Which aspect must we trust?

> >     - Server instance requests come from csnap agents, one per node.
> >       The reply to an instance request is always a server address and
> >       port, whether the server had to be instantiated or was already
> >       running.
>
> Ok, so the csnap agents get instance requests which tell the server
> port, and instantiate a master server if necessary?

"server port"?

Master server - there is no master server, since there is never more than 
one server running.

> (Um, why are we not using a floating IP address?)

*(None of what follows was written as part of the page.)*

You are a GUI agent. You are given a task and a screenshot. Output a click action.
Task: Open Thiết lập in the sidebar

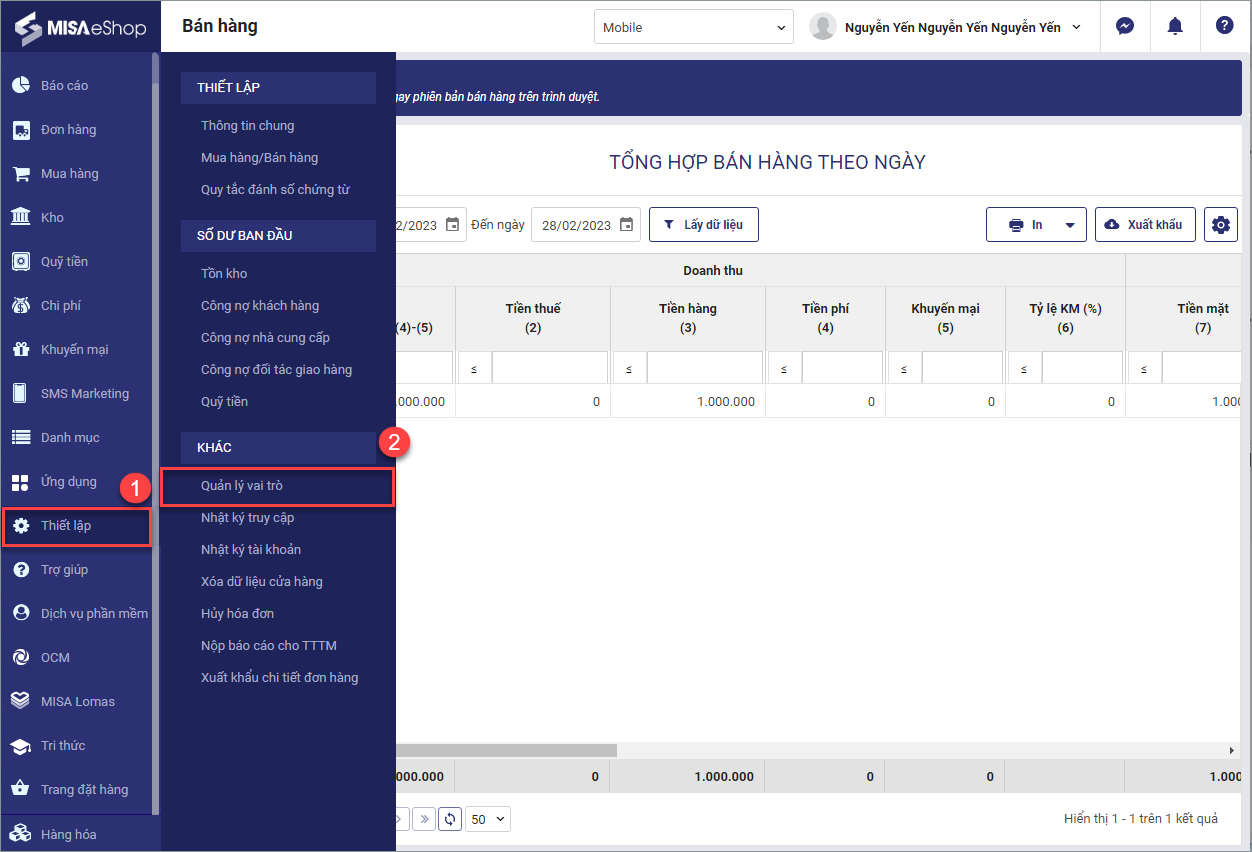tap(66, 526)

You can if you want, but then you have to figure out how to make that fail 
over without using any memory, or get the whole mechanism into PF_MEMALLOC 
mode and do the necessary audit.

> If operating within the context of rgmanager (or another RM), it's
> probably a good idea to never have the csnap agent directly instantiate
> a master server as a result of a csnap client request

That's the plan: when an agent receives a request for a server from a device 
mapper target, it just passes it on up the chain, and stands by to 
instantiate a server if requested.  Sorry if I didn't make that clear.

> >     - When instantiated in a failover path, the local part of the
> >       failover path must restrict itself to bounded  memory use.
> >       Only a limited set of syscalls may be used in the entire
> >       failover path, and all must be known.  Accessing a host
> >       filesystem is pretty much out of the question, as is
> >       on-demand library or plugin loading.  If anything like this
> >       is required, it must be done at initialization time, not
> >       during failover.
>
> Were you referring to the case where the csnap master server has failed
> (but not anything else on the node, so the cluster is still fine) and it
> must first be cleaned up (via the csnap server agent) prior to being
> relocated.  However, there is such a low amount of memory available that
> we can't get enough juice to tell the csnap server agent to stop it?

No, this is the case where the csnap server has failed anywhere on the 
clusternetwork whether because of a node failure or otherwise, and a new 
server is to be instantiated on a node that has GFS mount on the cluster.  
We have to follow the guidelines above to prevent memory inversion.

> Hmm... <ponders>
>
> The start path is a bit less interesting; if we fail to become a master
> (for any reason), we try another node.  The reasons (low memory, lost
> disk connection, lunar surge) don't really matter.

Well, you don't want to destroy the node you just tried to instantiate a 
node on, so "try another if that doesn't work" is a little too cavalier.

> It's not 
> uninteresting, particularly if all of the nodes of the cluster are under
> huge memory strain (though, most server machines are never expected to
> operate continually at that capacity!).
>
> >     - If a snapshot client disconnects, the server needs to know if
> >       it is coming back or has left the cluster, so that it can
> >       decide whether to release the client's read locks.
>
> A membership change ought to be able to tell you this much.  If the
> csnap master server sees that a node is out of the cluster, that client
> isn't coming back (We hope?).

It's ok if it comes back, it just can't expect its read locks to still be 
around.  It should have been fenced from the shared disk before the 
membership event is generated, so there no risk its completed reads will 
have been overwritten due to the server prematurely throwing away the read 
locks and allowing another node to write on the previously locked data.

> >     - If a server fails over, the new incarnation needs to know
> >       that all snapshot clients of the former incarnation have
> >       either reconnected or left the cluster.
>
> If the clients are part of the csnap master server's state, perhaps that
> list of clients ought to be moved with the rest of the csnap data.

The rest of the csnap data is persistently recorded on disk.  That's one way 
to go about it all right, let me have a ponder.

> Storing the client list along with the csnap data on shared storage has
> the added benefit of surviving total cluster outage, not just a mere
> failover.  Not sure if this is interesting or not.

Not interesting: all IO will have completed and no read lock recovery is 
needed in that case.

Regards,

Daniel